Evaluating the Future of Agentic Automation

Beyond Manus AI

Mar 24, 2025

The Rise of Agentic Automation

Artificial intelligence is rapidly advancing toward a new era characterized by agentic automation, where AI systems proactively perceive their environment, make informed decisions, and autonomously execute complex tasks. Recent research indicates that the capabilities of AI models are expanding significantly, with the duration of tasks they can complete at a 50% success rate doubling approximately every seven months since 2019.

The emergence of Manus AI, a powerful proprietary solution, significantly popularized this agentic paradigm. However, Manus AI remains highly exclusive due to invite-only restrictions, prompting widespread interest in accessible, open-source alternatives. Two particularly notable frameworks are OpenManus and OWL. Meanwhile, h2oGPTe has held a leading position in GAIA benchmarks, and while it is accessible, it remains a closed-source system and faced limitations in our testing.

Why Framework Selection is Crucial

Choosing the appropriate agentic automation framework is vital yet complex, as solutions differ significantly in their design philosophies, real-world effectiveness, supported use cases, and community ecosystems. This report examines the practical reliability of leading open-source frameworks in executing complex interactive tasks such as hotel bookings and other intricate web-based automations.

Frameworks Evaluated

This analysis primarily investigates two prominent open-source agentic automation frameworks:

OpenManus: A modular, flexible, open-source project inspired by ManusAI, providing general-purpose automation with a highly customizable architecture.
OWL (Optimized Workforce Learning): A framework emphasizing structured multi-agent collaboration, leveraging the established CAMEL-AI framework, and highlighting its top-ranked performance on benchmarks.

Additionally, we briefly reference:

h2oGPTe: A prominent closed-source agent, notable for strong GAIA benchmark performance yet hindered by closed-source limitations.

In-Depth Analysis and Practical Insights

We conducted a practical evaluation using the following realistic task scenario:

"Search Booking.com for hotels in Medellin for one person, three nights from March 31, 2025, rated 4-stars or higher, under USD 80/night, including breakfast, preferably in Laureles or El Poblado."

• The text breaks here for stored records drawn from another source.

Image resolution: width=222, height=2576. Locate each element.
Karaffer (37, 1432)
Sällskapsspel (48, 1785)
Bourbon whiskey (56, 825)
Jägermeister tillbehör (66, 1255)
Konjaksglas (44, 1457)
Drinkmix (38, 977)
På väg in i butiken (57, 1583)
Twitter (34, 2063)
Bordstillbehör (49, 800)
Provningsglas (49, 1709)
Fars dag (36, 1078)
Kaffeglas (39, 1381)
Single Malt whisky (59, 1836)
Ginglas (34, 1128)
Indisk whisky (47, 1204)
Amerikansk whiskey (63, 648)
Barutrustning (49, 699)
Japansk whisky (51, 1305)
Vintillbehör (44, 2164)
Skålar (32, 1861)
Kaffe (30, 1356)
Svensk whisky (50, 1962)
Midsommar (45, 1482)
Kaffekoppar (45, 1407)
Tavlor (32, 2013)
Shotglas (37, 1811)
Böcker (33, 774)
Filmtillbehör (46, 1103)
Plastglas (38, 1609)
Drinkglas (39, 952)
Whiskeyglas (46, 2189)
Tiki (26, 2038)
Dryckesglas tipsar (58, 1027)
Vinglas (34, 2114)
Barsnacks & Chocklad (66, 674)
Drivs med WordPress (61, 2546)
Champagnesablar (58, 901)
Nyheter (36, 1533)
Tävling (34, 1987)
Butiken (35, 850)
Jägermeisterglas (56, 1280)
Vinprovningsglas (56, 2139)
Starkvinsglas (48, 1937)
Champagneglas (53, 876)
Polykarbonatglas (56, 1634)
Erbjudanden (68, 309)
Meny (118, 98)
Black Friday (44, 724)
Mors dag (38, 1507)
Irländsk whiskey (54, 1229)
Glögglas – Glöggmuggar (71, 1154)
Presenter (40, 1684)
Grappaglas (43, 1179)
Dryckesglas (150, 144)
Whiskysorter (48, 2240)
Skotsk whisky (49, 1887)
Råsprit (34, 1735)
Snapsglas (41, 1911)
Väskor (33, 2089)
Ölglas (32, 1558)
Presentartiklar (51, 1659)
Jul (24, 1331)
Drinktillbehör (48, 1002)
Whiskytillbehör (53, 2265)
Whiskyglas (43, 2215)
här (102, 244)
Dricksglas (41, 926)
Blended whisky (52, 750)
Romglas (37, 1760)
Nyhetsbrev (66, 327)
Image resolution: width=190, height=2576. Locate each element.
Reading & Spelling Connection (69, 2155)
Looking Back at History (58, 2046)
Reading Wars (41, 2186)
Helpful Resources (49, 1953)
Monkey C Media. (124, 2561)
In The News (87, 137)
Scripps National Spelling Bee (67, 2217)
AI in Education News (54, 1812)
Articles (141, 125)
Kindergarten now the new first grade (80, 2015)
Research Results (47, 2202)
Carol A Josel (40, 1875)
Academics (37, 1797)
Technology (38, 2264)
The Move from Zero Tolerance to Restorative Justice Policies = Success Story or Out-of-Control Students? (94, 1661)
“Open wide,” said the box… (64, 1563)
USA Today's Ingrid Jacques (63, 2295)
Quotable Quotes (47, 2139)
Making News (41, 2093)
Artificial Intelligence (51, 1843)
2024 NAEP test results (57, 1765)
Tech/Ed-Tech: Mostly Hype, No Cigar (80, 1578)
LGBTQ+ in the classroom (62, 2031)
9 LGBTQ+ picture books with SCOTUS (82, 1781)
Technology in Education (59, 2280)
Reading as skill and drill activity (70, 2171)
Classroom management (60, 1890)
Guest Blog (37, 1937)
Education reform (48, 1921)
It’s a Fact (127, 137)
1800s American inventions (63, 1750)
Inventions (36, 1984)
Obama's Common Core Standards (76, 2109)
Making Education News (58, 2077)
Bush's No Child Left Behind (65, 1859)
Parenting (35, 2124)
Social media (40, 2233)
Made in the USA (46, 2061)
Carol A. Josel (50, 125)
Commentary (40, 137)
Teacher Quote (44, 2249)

OWL: OWL emphasizes its high GAIA validation benchmark (58.18 average). However, caution is needed due to possible overfitting, as suggested by lack of a test set score and by other benchmark submissions achieving unrealistic perfect validation scores. Real-world testing uncovered significant struggles in OWL's browser automation capabilities, ultimately preventing successful retrieval of relevant hotel listings from Booking.com:
h2oGPTe: Despite strong GAIA test-set benchmark scores (74.75%), practical tests highlighted vulnerabilities to bot-detection systems. Our Booking.com test resulted in task failure due to anti-bot measures preventing successful execution:
OpenManus: OpenManus seeks to democratize sophisticated AI automation with a modular, developer-friendly architecture. Its open-source design supports diverse applications including SEO automation, software development, conversational AI, personalized travel planning, and creative tasks across multiple sectors.

Very recent enhancements over the last few days include initial functionality as an MCP server. The open-source nature of the project enabled me to submit a Pull Request that exposes its main “Manus Agent” execution as a tool for the MCP server, enabling broad interoperability and use by MCP clients.

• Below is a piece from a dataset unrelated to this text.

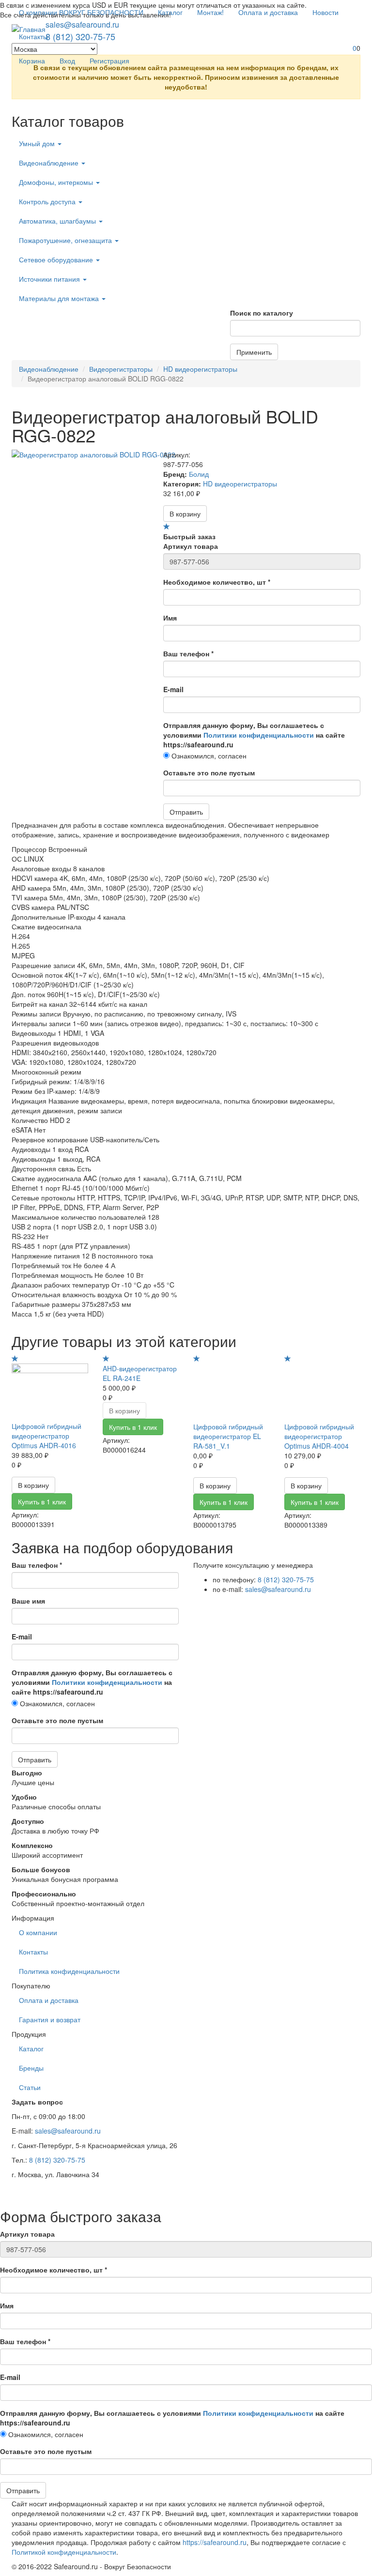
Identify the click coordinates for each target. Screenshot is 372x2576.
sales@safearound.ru (278, 1589)
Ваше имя (28, 1601)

During practical tests on Trilogy’s Ephor platform, OpenManus successfully managed the hotel search task. Although occasionally challenged by interactive UI elements or unexpected redirects, OpenManus showcased consistent creativity in problem-solving (e.g. successfully constructing direct URL queries for flights in earlier tests). It successfully performed the search with the relevant criteria and applied the specified filters for my hotel search:

Current Insights and Strategic Recommendations

Given the practical test outcomes, OpenManus currently offers superior flexibility and practical performance among open-source agentic automation frameworks. Its modular design and innovative approaches to overcoming real-world web automation barriers, such as CAPTCHAs and redirects, provide significant competitive advantages.

However, broader issues persist in the web automation landscape, notably the prevalence of anti-bot measures and inconsistent web interfaces. Addressing these challenges requires transitioning toward "bot-friendly" web standards. One compelling solution under consideration is "llms.txt," a standardized markdown file initially intended to assist large language models (LLMs) in effectively understanding and processing website content by summarizing key information, specifying critical file locations, and offering alternative renderings. Extending this concept further could support interactive transactional operations, making it viable for automated agents to autonomously perform complex, economically significant tasks such as booking flights and accommodations.

Embracing the Agentic Automation Future

While OpenManus presently leads in practical real-world application, continuous advancement depends significantly on achieving standardized, reliable interfaces for AI-web interactions. Successful implementation of these standards will unlock the transformative potential of fully autonomous agentic systems, redefining how complex, economically impactful tasks are delegated and executed.